The major pathogens associated with needle-stick injuries and mucocutaneous exposures are:
Occupational exposures to BBVs can be caused by certain work practices such as:
• Not properly disposing of used needles.
• Recapping needles.
• Not using protective equipments, e.g. eye protection.
Assume that every patient is potentially infected with a bloodborne infection. The same precautions should be taken for every patient and every procedure.
• Cover skin cuts and abrasions with waterproof dressings.
• Never recap needles or pass sharps hand to hand.
• Always dispose of used needles promptly in sharps disposal containers at the point of use.
• Never leave sharps to be cleared up by others.
• Use eye protection. Ordinary spectacles offer inadequate protection. Use safety glasses, which fit over spectacles.
• Double-gloving reduces the risk of BBV transmission from a sharp injury.
• Use safer sharp devices; according to Health and Safety (Sharp Instruments in Healthcare) Regulations 2013: ‘the employer must substitute traditional, unprotected sharps with a “Safer Sharp” where it reasonably practicable to do so’.
Management of exposure incidents
• If the mouth or eyes are involved, wash thoroughly with water.
• If the skin is punctured, let the wound bleed and wash it with soap and water.
• Report to the occupational health department to arrange immediate assessment or, if out of hours, attend the A&E department.
Assessment of the risk of bloodborne virus transmission
Estimated seroconversion risks are:
• HBV: 30% for percutaneous exposure of a non-immune individual to HBsAg- and HBeAg-positive source.
• HCV: 1.9% for percutaneous exposure to HCV-infected blood with detectable HCV RNA.
• HIV: 0.3% for percutaneous exposure to HIV-infected blood.
• Percutaneous injury is higher risk than mucous membrane or broken skin exposure.
• Injury with a device directly from a source patient’s artery/vein.
• Injury from hollow-bore and wide-gauge needles.
• Deep injury.
• Visible blood on the device.
• High HIV viral load, or HBeAg in the source patient.
• Staff member inadequately immunized against hepatitis B.
Approaching source patients for bloodborne virus testing
• Due to the sensitivity of the issue, the source patient should not be approached by the exposed member of staff.
• Occupational health (or A&E if out of hours) will arrange this test.
Post-exposure prophylaxis for HIV
(See Box 8.4.)
• Risk assessment is carried out by occupational health (A&E if out of hours).
• PEP should be initiated as soon as possible—ideally within an hour, and generally within 72h of exposure, and continued for 28 days.

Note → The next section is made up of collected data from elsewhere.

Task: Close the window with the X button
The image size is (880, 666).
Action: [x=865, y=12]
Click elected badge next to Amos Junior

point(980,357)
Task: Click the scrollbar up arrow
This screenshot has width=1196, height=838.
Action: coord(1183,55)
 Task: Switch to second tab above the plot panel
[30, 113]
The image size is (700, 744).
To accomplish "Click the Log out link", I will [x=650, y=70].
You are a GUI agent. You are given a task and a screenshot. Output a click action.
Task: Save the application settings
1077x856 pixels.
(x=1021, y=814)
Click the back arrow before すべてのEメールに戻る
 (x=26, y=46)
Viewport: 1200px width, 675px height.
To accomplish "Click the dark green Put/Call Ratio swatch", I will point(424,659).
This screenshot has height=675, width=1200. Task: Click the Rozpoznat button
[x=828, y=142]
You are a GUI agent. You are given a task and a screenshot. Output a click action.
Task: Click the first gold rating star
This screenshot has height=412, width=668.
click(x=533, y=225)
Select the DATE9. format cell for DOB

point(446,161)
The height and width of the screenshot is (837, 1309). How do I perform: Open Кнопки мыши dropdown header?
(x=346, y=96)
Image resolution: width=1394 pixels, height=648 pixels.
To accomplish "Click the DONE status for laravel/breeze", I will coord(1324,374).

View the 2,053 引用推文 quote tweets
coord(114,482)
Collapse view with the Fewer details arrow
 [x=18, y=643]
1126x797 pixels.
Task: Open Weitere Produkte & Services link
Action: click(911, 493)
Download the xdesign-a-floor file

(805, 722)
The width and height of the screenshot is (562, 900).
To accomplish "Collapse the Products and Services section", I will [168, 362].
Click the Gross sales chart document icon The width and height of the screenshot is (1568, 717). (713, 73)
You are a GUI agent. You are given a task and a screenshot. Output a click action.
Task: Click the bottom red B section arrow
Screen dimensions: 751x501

• Follow-up is carried out by occupational health, in accordance with local policy.
PEP for HBV
PEP for hepatitis B following significant occupational exposure depends on if the recipient has been immunized against hepatitis B and if adequate immunity has been achieved. Risk assessment is carried out by occupational health (A&E if out of hours).